*Challenge:* Update the lines below by replacing every "Viewport" with "Display", changing nothing else.

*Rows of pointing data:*
□ □ □ □ □
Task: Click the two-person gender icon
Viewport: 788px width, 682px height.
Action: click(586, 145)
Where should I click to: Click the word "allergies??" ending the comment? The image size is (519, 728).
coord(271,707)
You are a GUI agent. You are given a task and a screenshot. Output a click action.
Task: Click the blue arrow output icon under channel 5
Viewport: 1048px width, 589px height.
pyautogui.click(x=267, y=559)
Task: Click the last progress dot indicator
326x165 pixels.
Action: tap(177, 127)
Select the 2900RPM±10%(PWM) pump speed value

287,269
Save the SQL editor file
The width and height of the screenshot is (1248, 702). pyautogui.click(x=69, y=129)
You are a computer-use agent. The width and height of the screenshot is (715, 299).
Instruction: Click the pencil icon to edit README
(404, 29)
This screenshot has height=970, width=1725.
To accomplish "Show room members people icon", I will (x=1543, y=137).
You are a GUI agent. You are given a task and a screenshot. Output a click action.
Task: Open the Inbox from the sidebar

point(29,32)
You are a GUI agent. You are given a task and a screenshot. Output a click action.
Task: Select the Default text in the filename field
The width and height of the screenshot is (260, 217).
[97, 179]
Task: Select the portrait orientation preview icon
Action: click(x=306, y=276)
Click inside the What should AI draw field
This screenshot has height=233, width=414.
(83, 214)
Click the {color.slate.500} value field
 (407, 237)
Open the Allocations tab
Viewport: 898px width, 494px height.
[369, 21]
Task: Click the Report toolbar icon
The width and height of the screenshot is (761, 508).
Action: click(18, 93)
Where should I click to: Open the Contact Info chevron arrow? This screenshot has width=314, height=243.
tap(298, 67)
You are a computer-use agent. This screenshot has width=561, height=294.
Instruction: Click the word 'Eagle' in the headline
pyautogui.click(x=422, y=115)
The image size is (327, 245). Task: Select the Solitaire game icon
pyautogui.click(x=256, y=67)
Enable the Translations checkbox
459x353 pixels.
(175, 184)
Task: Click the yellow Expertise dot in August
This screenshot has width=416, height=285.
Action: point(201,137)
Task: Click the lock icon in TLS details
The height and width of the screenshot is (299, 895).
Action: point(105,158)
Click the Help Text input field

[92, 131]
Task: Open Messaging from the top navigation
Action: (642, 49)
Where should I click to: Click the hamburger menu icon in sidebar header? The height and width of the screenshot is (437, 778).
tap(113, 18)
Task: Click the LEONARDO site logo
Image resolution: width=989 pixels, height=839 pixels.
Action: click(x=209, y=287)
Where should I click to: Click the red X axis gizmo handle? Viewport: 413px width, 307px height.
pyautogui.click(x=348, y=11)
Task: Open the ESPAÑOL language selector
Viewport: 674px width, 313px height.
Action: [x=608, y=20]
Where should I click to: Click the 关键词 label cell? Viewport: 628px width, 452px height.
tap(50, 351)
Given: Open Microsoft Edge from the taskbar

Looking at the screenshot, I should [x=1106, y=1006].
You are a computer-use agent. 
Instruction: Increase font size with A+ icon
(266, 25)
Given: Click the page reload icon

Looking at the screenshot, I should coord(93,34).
□ □ □ □ □
*Response to this task:*
Task: Click the two-person gender icon
Display: 788px width, 682px height.
Action: click(586, 145)
Where should I click to: Click the word "allergies??" ending the comment? The image size is (519, 728).
coord(271,707)
You are a GUI agent. You are given a task and a screenshot. Output a click action.
Task: Click the blue arrow output icon under channel 5
Display: 1048px width, 589px height.
pyautogui.click(x=267, y=559)
Task: Click the last progress dot indicator
326x165 pixels.
Action: tap(177, 127)
Select the 2900RPM±10%(PWM) pump speed value

287,269
Save the SQL editor file
The width and height of the screenshot is (1248, 702). pyautogui.click(x=69, y=129)
You are a computer-use agent. The width and height of the screenshot is (715, 299).
Instruction: Click the pencil icon to edit README
(404, 29)
This screenshot has height=970, width=1725.
To accomplish "Show room members people icon", I will (x=1543, y=137).
You are a GUI agent. You are given a task and a screenshot. Output a click action.
Task: Open the Inbox from the sidebar

point(29,32)
You are a GUI agent. You are given a task and a screenshot. Output a click action.
Task: Select the Default text in the filename field
The width and height of the screenshot is (260, 217).
[97, 179]
Task: Select the portrait orientation preview icon
Action: click(x=306, y=276)
Click inside the What should AI draw field
This screenshot has height=233, width=414.
(83, 214)
Click the {color.slate.500} value field
 (407, 237)
Open the Allocations tab
Display: 898px width, 494px height.
[369, 21]
Task: Click the Report toolbar icon
The width and height of the screenshot is (761, 508).
Action: click(18, 93)
Where should I click to: Open the Contact Info chevron arrow? This screenshot has width=314, height=243.
tap(298, 67)
You are a computer-use agent. This screenshot has width=561, height=294.
Instruction: Click the word 'Eagle' in the headline
pyautogui.click(x=422, y=115)
The image size is (327, 245). Task: Select the Solitaire game icon
pyautogui.click(x=256, y=67)
Enable the Translations checkbox
459x353 pixels.
(175, 184)
Task: Click the yellow Expertise dot in August
This screenshot has width=416, height=285.
Action: point(201,137)
Task: Click the lock icon in TLS details
The height and width of the screenshot is (299, 895).
Action: point(105,158)
Click the Help Text input field

[92, 131]
Task: Open Messaging from the top navigation
Action: (642, 49)
Where should I click to: Click the hamburger menu icon in sidebar header? The height and width of the screenshot is (437, 778).
tap(113, 18)
Task: Click the LEONARDO site logo
Image resolution: width=989 pixels, height=839 pixels.
Action: click(x=209, y=287)
Where should I click to: Click the red X axis gizmo handle? Display: 413px width, 307px height.
pyautogui.click(x=348, y=11)
Task: Open the ESPAÑOL language selector
Display: 674px width, 313px height.
Action: [x=608, y=20]
Where should I click to: Click the 关键词 label cell? Display: 628px width, 452px height.
tap(50, 351)
Given: Open Microsoft Edge from the taskbar

Looking at the screenshot, I should [x=1106, y=1006].
You are a computer-use agent. 
Instruction: Increase font size with A+ icon
(266, 25)
Given: Click the page reload icon

Looking at the screenshot, I should coord(93,34).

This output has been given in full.